* _JOBS_:
1. From the passage on U.S. shipping and shipbuilding, extract the words starting at "Pioneering Sealand Service" and ending after "international liner companies.".
2. Based on the passage on U.S. shipping and shipbuilding, answer yes or no to each statement and quote the words that decide it: (a) The MARAD report counts 117 U.S. shipyards classified as shipbuilders. (b) American President Lines was sold to Maersk. (c) In 2015, three yards were building deep draft commercial ships.
3. List every U.S. liner company that the passage on U.S. shipping and shipbuilding says was sold to a foreign buyer.

* _READING PASSAGE_:
————

Pioneering Sealand Service was sold foreign to Maersk of Denmark, American President Lines was sold to Neptune Orient Lines of Singapore, Lykes Lines went to Canadian Pacific (CP Ships) and Farrell Lines went to P&O Nedlloyd. Although later repealed, U.S. tax code changes in the mid 1980’s (i.e. - the repeal of sub part F), was pretty much the final blow to U.S. international liner companies.
U.S. BUILT SHIPS - NATIONAL DEFENSE
The U.S. Maritime Administration (MARAD published a report titled “The Economic Importance of the U.S. Shipbuilding and Repairing Industry” May 30, 2013. The report counts 117 shipyards in the United States that are classified as “shipbuilders”. The definition of shipbuilder includes those yards that build shallow water vessels that are only classed to safely trade in rivers, and protected waters close to shore. For example tow boats, ferries, recreational craft and un-manned barges. In addition there are more than 200 shipyards engaged in ship repairs or capable of building ships but not actively engaged in shipbuilding.
Of the 117 there are only a very few US shipyards than have the size and capacity to build large deep draft “ships”. In fact in 2015 only two are building deep draft commercial ships. One of them builds for both the U.S. Navy, AND commercial users --- General Dynamic’s NASSCO yard in San Diego, California. The other yard only builds large commercial ships---the Norwegian controlled AKER Philadelphia Shipyard (now named Philly Shipyard) in Philadelphia. A third yard (VT Halter, New Orleans) has recently entered this market.

————

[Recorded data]
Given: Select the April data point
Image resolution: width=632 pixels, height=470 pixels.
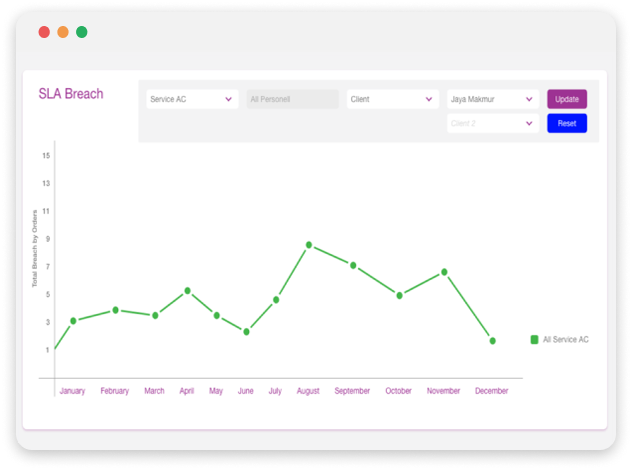Looking at the screenshot, I should (x=187, y=291).
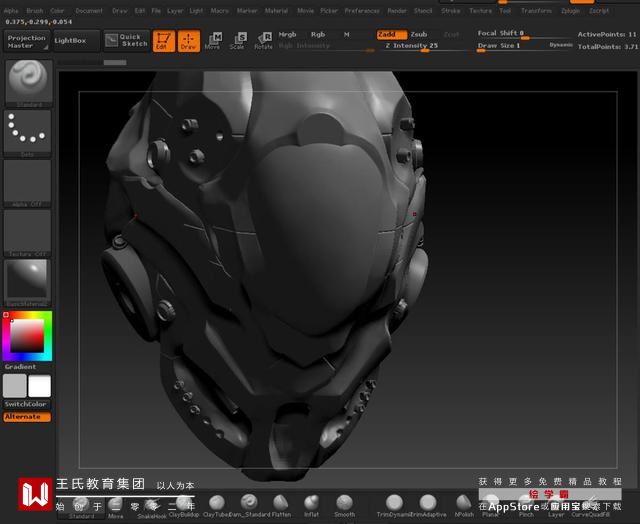This screenshot has height=524, width=640.
Task: Select the Draw mode icon
Action: click(189, 41)

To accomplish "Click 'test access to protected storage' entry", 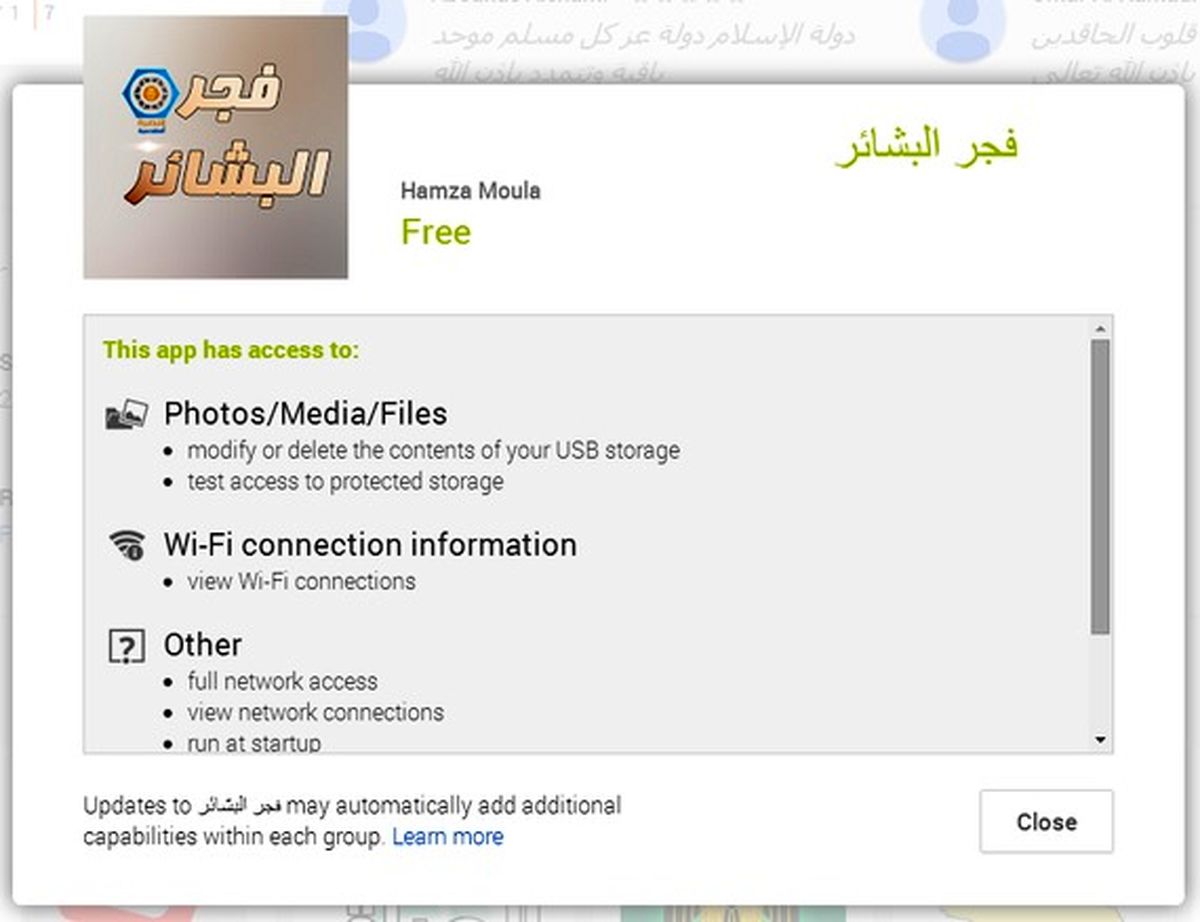I will 345,482.
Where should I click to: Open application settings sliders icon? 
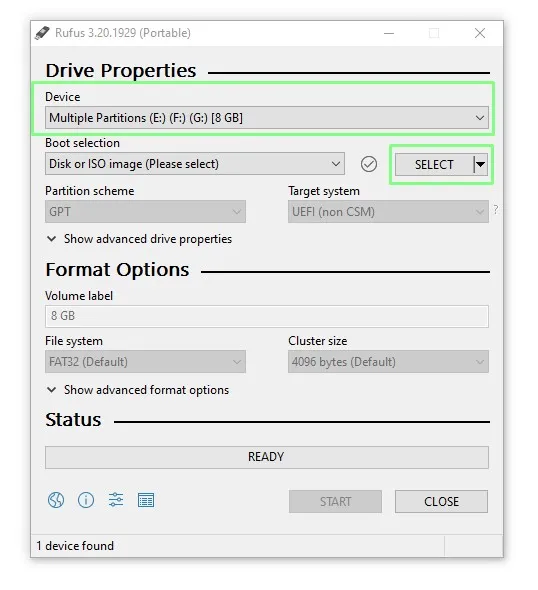(x=116, y=500)

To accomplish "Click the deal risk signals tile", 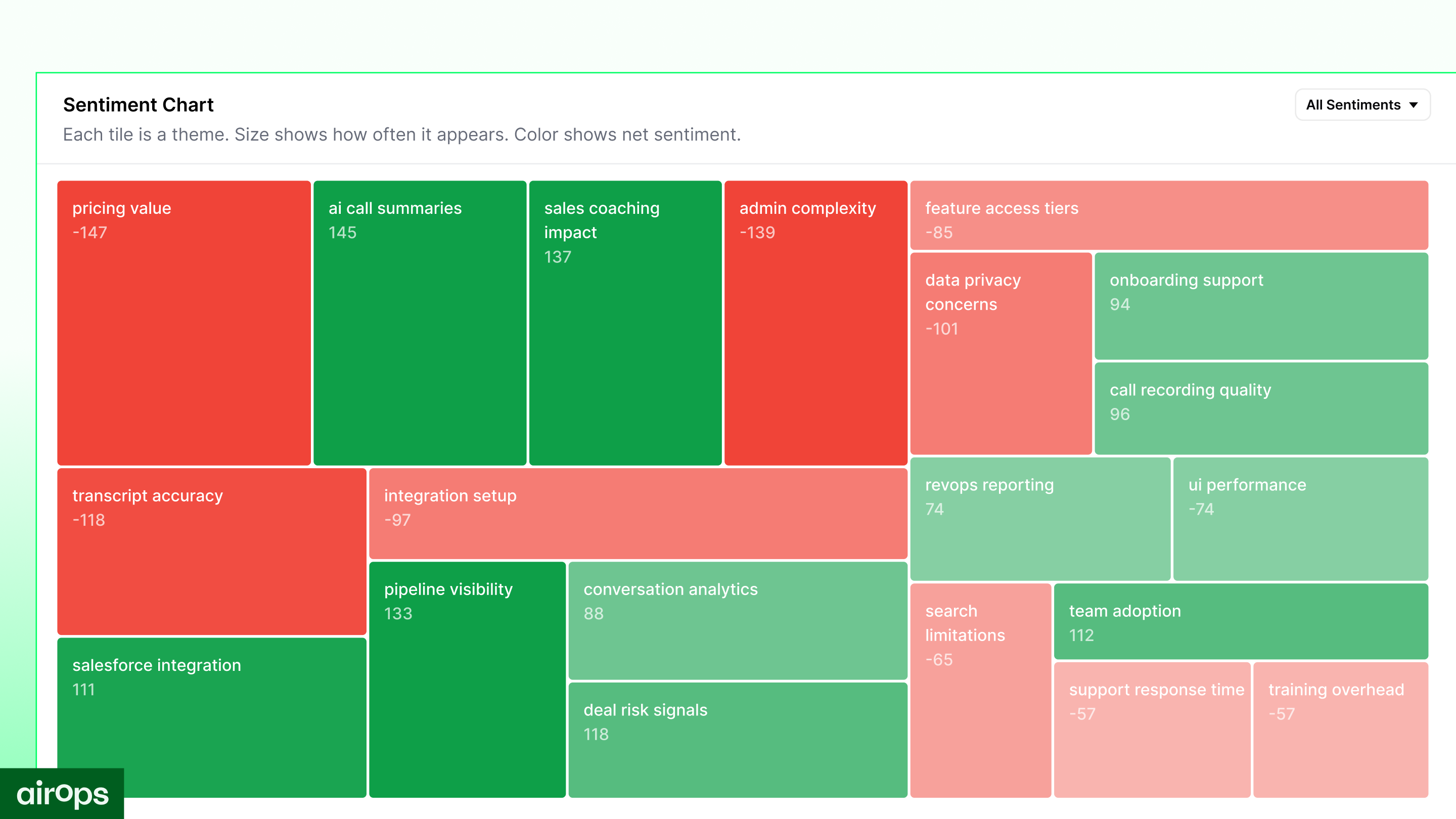I will [737, 739].
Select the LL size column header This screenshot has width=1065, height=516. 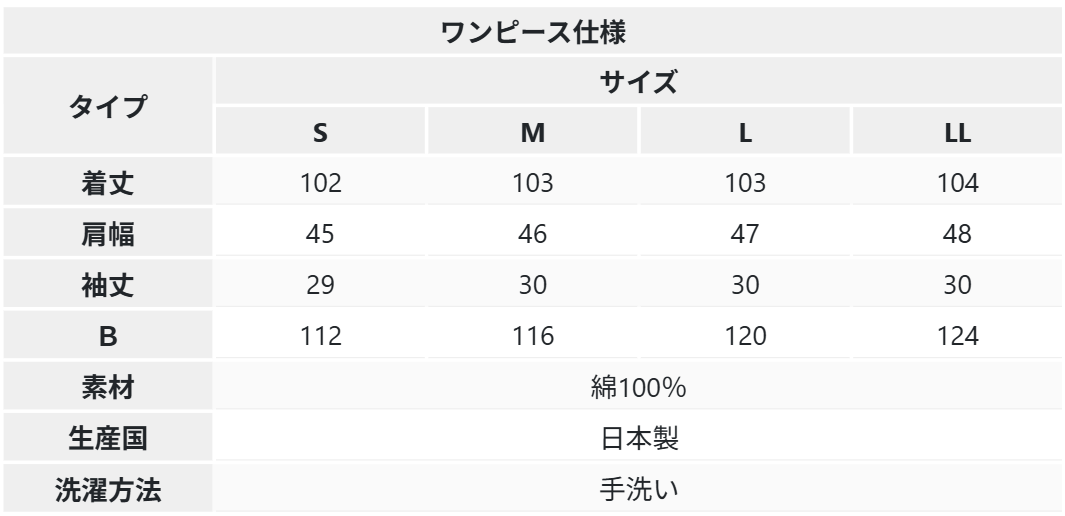pos(957,133)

————

* _SOLUTIONS_:
1.
Pioneering Sealand Service was sold foreign to Maersk of Denmark, American President Lines was sold to Neptune Orient Lines of Singapore, Lykes Lines went to Canadian Pacific (CP Ships) and Farrell Lines went to P&O Nedlloyd. Although later repealed, U.S. tax code changes in the mid 1980’s (i.e. - the repeal of sub part F), was pretty much the final blow to U.S. international liner companies.

2.
(a) Yes: "The report counts 117 shipyards in the United States that are classified as “shipbuilders”."
(b) No: "American President Lines was sold to Neptune Orient Lines of Singapore"
(c) No: "In fact in 2015 only two are building deep draft commercial ships."

3.
Sealand Service
American President Lines
Lykes Lines
Farrell Lines